Channel9.id – Medan. Wakil Menteri Dalam Negeri (Wamendagri) Bima Arya Sugiarto mendorong para wali kota di seluruh Indonesia memperkuat inovasi dan kepemimpinan adaptif guna meningkatkan Pendapatan Asli Daerah (PAD) tanpa mengabaikan kualitas pelayanan publik.
Hal itu disampaikan Bima saat menjadi pembicara dalam Rapat Kerja Nasional (Rakernas) XVIII Asosiasi Pemerintah Kota Seluruh Indonesia (APEKSI) 2026 bertema “Kota Tangguh Bangsa Berdaulat” di Grand City Hall, Medan, Sumatera Utara, Rabu (1/7/2026).
Bima mengatakan kepala daerah saat ini menghadapi tantangan yang semakin kompleks, mulai dari dinamika geopolitik global, pelaksanaan kebijakan nasional, hingga pemenuhan janji politik kepada masyarakat. Menurutnya, kondisi tersebut membutuhkan kepemimpinan yang adaptif dan mampu menghadirkan solusi nyata.
“Banyak cobaan dan ujian yang dihadapi kepala daerah hari ini.
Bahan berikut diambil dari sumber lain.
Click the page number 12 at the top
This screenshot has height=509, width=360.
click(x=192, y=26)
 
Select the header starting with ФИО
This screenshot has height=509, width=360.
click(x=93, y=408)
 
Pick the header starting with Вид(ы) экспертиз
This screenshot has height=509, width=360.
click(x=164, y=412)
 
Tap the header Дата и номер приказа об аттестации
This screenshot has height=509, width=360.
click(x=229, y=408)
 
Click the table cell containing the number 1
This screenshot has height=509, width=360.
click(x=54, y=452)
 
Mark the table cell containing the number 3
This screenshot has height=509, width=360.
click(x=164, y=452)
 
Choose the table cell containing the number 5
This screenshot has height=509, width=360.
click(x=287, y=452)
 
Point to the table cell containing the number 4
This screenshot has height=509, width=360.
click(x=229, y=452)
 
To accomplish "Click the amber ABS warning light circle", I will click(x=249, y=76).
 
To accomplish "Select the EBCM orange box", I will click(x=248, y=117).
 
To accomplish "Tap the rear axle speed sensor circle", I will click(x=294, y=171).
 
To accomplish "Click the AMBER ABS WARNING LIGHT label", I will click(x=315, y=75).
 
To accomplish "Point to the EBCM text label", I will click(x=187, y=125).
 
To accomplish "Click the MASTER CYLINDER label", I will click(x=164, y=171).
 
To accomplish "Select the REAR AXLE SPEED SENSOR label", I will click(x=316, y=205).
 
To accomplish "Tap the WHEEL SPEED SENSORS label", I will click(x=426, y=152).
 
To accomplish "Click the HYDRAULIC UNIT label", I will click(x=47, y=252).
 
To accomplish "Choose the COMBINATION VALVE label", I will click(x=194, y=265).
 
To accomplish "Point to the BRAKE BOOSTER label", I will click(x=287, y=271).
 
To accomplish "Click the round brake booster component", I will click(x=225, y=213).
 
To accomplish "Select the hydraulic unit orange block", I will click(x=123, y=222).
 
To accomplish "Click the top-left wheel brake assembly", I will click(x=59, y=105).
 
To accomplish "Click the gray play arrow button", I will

Namun, sejatinya jawabannya ada di Bapak-Ibu sendiri. Praktik-praktik terbaik itu ada di kawan-kawan kita sendiri. Kami di Kemendagri melihat dengan bangga dan optimistis bagaimana kota-kota mampu menjadi survivor dan transformer melalui berbagai inisiatif kepemimpinan,” kata Bima.
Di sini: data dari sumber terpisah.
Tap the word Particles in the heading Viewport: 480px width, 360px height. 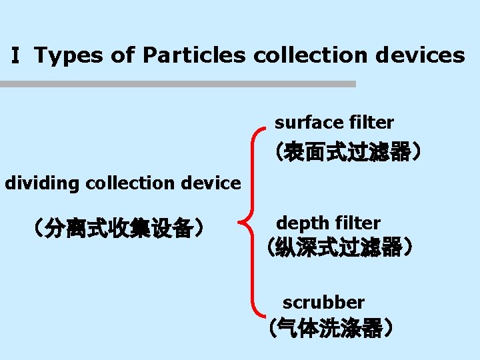click(x=194, y=55)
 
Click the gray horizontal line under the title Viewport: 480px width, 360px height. click(x=178, y=84)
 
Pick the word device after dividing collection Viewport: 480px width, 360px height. click(x=210, y=183)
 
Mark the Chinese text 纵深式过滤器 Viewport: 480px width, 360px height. click(x=339, y=247)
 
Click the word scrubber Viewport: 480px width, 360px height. click(x=323, y=302)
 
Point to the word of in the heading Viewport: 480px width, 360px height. click(x=123, y=55)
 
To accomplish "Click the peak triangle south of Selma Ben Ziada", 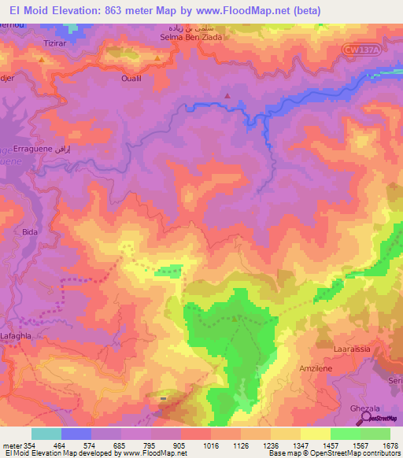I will click(228, 96).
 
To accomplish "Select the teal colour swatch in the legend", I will click(46, 434).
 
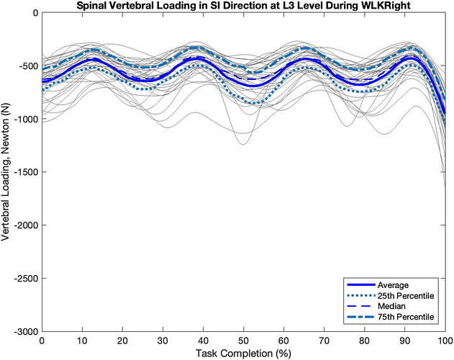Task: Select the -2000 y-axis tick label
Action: pos(25,225)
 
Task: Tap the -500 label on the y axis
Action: pos(28,66)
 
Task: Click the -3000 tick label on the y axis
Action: pos(25,331)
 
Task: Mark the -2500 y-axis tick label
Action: pos(25,278)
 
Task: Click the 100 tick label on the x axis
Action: pos(445,341)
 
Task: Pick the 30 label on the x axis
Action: pos(163,341)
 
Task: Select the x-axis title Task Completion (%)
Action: pos(243,354)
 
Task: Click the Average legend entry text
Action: pos(393,285)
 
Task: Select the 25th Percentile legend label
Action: pos(406,296)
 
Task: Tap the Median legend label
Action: pos(391,307)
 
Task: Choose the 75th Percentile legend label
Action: pos(406,317)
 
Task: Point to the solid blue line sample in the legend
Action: pos(361,285)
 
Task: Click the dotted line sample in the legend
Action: pos(361,296)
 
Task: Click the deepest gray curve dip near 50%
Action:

Ia menilai peningkatan PAD tidak cukup hanya mengandalkan pemanfaatan teknologi. Menurutnya, upaya tersebut perlu didukung reformasi tata kelola pendapatan, digitalisasi yang tepat sasaran, kolaborasi lintas sektor, serta keterlibatan langsung kepala daerah dalam pelaksanaannya.
Bima juga mengapresiasi sejumlah pemerintah kota yang dinilai berhasil meningkatkan PAD sekaligus memperbaiki kualitas pelayanan publik melalui berbagai inovasi. Ia menyebut praktik-praktik tersebut dapat menjadi rujukan bagi daerah lain.
“Best practices itu banyak. Pak Menteri juga sering menyebut kota-kota yang langsung melakukan langkah-langkah inovasi seperti Kota Malang dan Kota Pekanbaru,” tegasnya.
Selain penguatan tata kelola pendapatan, Bima mengajak pemerintah daerah membangun identitas kota (city branding) sebagai strategi memperkuat daya saing, menarik investasi, mengembangkan pariwisata, dan meningkatkan PAD.
Ia juga menilai pengembangan sport tourism dapat menjadi peluang yang disesuaikan dengan karakter dan potensi masing-masing daerah melalui kolaborasi antara pemerintah daerah, komunitas, dan pelaku kreatif.
Bima turut mengingatkan kepala daerah agar menjaga integritas, memperkuat koordinasi dengan Kementerian Dalam Negeri, serta saling berbagi praktik terbaik antardaerah.
Menurutnya, kolaborasi dan kepemimpinan yang inovatif menjadi modal penting bagi pemerintah kota dalam menghadapi berbagai tantangan ke depan.